- WORK TO COMPLETE
Repeat these records word for word.

- RECORDS PROVIDED
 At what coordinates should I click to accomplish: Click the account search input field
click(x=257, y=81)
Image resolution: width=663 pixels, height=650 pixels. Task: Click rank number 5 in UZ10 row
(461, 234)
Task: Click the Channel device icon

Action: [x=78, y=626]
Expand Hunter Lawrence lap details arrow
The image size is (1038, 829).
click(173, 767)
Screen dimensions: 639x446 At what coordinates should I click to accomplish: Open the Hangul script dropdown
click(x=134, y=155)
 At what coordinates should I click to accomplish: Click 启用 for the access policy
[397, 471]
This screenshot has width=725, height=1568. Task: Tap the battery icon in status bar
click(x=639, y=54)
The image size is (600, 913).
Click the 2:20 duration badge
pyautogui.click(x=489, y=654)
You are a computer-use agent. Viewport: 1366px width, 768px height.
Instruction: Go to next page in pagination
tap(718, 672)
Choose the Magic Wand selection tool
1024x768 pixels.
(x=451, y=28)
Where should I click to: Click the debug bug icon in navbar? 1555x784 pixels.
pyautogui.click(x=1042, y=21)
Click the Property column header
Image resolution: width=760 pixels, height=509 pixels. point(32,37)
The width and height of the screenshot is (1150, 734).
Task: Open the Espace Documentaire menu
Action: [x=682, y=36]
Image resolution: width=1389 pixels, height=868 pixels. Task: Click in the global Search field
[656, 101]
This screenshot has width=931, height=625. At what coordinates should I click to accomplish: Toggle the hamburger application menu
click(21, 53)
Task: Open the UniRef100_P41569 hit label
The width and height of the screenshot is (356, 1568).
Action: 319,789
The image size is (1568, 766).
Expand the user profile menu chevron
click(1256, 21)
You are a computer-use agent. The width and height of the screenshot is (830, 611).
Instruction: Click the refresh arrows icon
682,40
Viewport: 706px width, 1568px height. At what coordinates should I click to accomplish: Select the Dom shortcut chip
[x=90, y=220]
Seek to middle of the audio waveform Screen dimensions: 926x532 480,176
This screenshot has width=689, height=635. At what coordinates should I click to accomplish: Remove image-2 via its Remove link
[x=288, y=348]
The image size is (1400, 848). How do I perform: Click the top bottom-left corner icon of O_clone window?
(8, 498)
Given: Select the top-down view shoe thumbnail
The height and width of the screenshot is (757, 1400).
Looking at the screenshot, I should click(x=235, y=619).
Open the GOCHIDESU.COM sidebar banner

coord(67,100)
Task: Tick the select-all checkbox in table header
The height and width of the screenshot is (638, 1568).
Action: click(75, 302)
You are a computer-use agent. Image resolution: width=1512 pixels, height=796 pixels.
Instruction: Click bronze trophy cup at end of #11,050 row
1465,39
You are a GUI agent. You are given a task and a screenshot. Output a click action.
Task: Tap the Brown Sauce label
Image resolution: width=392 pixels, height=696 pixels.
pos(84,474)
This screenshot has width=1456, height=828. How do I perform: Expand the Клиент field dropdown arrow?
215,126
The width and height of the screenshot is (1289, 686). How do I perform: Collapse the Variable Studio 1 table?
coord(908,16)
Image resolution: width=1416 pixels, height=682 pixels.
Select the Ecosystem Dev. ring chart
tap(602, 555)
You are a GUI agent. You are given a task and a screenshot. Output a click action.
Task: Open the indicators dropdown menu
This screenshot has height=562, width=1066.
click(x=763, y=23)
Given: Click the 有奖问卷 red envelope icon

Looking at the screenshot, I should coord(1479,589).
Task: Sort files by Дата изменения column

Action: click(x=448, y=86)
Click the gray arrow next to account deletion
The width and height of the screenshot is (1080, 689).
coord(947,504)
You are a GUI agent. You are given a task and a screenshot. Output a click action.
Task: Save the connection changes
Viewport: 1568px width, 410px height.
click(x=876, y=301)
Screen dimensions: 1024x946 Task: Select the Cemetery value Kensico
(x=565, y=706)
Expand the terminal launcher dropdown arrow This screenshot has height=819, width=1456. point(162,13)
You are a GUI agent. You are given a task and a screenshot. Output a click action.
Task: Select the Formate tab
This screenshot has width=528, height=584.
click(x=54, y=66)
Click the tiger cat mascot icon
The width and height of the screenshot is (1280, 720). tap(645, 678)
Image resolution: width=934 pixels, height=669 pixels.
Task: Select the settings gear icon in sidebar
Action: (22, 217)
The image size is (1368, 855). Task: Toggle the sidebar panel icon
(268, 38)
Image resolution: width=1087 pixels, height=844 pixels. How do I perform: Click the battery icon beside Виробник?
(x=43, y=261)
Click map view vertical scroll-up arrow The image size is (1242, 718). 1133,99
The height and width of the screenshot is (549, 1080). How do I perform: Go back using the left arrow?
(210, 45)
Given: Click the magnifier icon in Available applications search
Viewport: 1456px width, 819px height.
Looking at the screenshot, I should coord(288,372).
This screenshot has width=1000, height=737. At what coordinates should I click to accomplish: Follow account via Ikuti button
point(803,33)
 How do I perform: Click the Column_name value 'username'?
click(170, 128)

- ANSWER TO THIS EXERCISE
 At what coordinates should I click to accomplish: Click the account search input field
click(x=257, y=81)
Image resolution: width=663 pixels, height=650 pixels. Task: Click rank number 5 in UZ10 row
(461, 234)
Task: Click the Channel device icon

Action: [x=78, y=626]
Expand Hunter Lawrence lap details arrow
The image size is (1038, 829).
click(173, 767)
Screen dimensions: 639x446 At what coordinates should I click to accomplish: Open the Hangul script dropdown
click(x=134, y=155)
 At what coordinates should I click to accomplish: Click 启用 for the access policy
[397, 471]
This screenshot has width=725, height=1568. Task: Tap the battery icon in status bar
click(x=639, y=54)
The image size is (600, 913).
Click the 2:20 duration badge
pyautogui.click(x=489, y=654)
You are a computer-use agent. Viewport: 1366px width, 768px height.
Instruction: Go to next page in pagination
tap(718, 672)
Choose the Magic Wand selection tool
1024x768 pixels.
(x=451, y=28)
Where should I click to: Click the debug bug icon in navbar? 1555x784 pixels.
pyautogui.click(x=1042, y=21)
Click the Property column header
Image resolution: width=760 pixels, height=509 pixels. point(32,37)
The width and height of the screenshot is (1150, 734).
Task: Open the Espace Documentaire menu
Action: [x=682, y=36]
Image resolution: width=1389 pixels, height=868 pixels. Task: Click in the global Search field
[656, 101]
This screenshot has width=931, height=625. At what coordinates should I click to accomplish: Toggle the hamburger application menu
click(21, 53)
Task: Open the UniRef100_P41569 hit label
The width and height of the screenshot is (356, 1568).
Action: 319,789
The image size is (1568, 766).
Expand the user profile menu chevron
click(1256, 21)
You are a computer-use agent. The width and height of the screenshot is (830, 611).
Instruction: Click the refresh arrows icon
682,40
Viewport: 706px width, 1568px height. At what coordinates should I click to accomplish: Select the Dom shortcut chip
[x=90, y=220]
Seek to middle of the audio waveform Screen dimensions: 926x532 480,176
This screenshot has width=689, height=635. At what coordinates should I click to accomplish: Remove image-2 via its Remove link
[x=288, y=348]
The image size is (1400, 848). How do I perform: Click the top bottom-left corner icon of O_clone window?
(8, 498)
Given: Select the top-down view shoe thumbnail
The height and width of the screenshot is (757, 1400).
Looking at the screenshot, I should click(x=235, y=619).
Open the GOCHIDESU.COM sidebar banner

coord(67,100)
Task: Tick the select-all checkbox in table header
The height and width of the screenshot is (638, 1568).
Action: click(75, 302)
You are a computer-use agent. Image resolution: width=1512 pixels, height=796 pixels.
Instruction: Click bronze trophy cup at end of #11,050 row
1465,39
You are a GUI agent. You are given a task and a screenshot. Output a click action.
Task: Tap the Brown Sauce label
Image resolution: width=392 pixels, height=696 pixels.
pos(84,474)
This screenshot has width=1456, height=828. How do I perform: Expand the Клиент field dropdown arrow?
215,126
The width and height of the screenshot is (1289, 686). How do I perform: Collapse the Variable Studio 1 table?
coord(908,16)
Image resolution: width=1416 pixels, height=682 pixels.
Select the Ecosystem Dev. ring chart
tap(602, 555)
You are a GUI agent. You are given a task and a screenshot. Output a click action.
Task: Open the indicators dropdown menu
This screenshot has height=562, width=1066.
click(x=763, y=23)
Given: Click the 有奖问卷 red envelope icon

Looking at the screenshot, I should coord(1479,589).
Task: Sort files by Дата изменения column

Action: click(x=448, y=86)
Click the gray arrow next to account deletion
The width and height of the screenshot is (1080, 689).
coord(947,504)
You are a GUI agent. You are given a task and a screenshot. Output a click action.
Task: Save the connection changes
Viewport: 1568px width, 410px height.
click(x=876, y=301)
Screen dimensions: 1024x946 Task: Select the Cemetery value Kensico
(x=565, y=706)
Expand the terminal launcher dropdown arrow This screenshot has height=819, width=1456. point(162,13)
You are a GUI agent. You are given a task and a screenshot. Output a click action.
Task: Select the Formate tab
This screenshot has width=528, height=584.
click(x=54, y=66)
Click the tiger cat mascot icon
The width and height of the screenshot is (1280, 720). tap(645, 678)
Image resolution: width=934 pixels, height=669 pixels.
Task: Select the settings gear icon in sidebar
Action: (22, 217)
The image size is (1368, 855). Task: Toggle the sidebar panel icon
(268, 38)
Image resolution: width=1087 pixels, height=844 pixels. How do I perform: Click the battery icon beside Виробник?
(x=43, y=261)
Click map view vertical scroll-up arrow The image size is (1242, 718). 1133,99
The height and width of the screenshot is (549, 1080). How do I perform: Go back using the left arrow?
(210, 45)
Given: Click the magnifier icon in Available applications search
Viewport: 1456px width, 819px height.
Looking at the screenshot, I should coord(288,372).
This screenshot has width=1000, height=737. At what coordinates should I click to accomplish: Follow account via Ikuti button
point(803,33)
 How do I perform: Click the Column_name value 'username'?
click(170, 128)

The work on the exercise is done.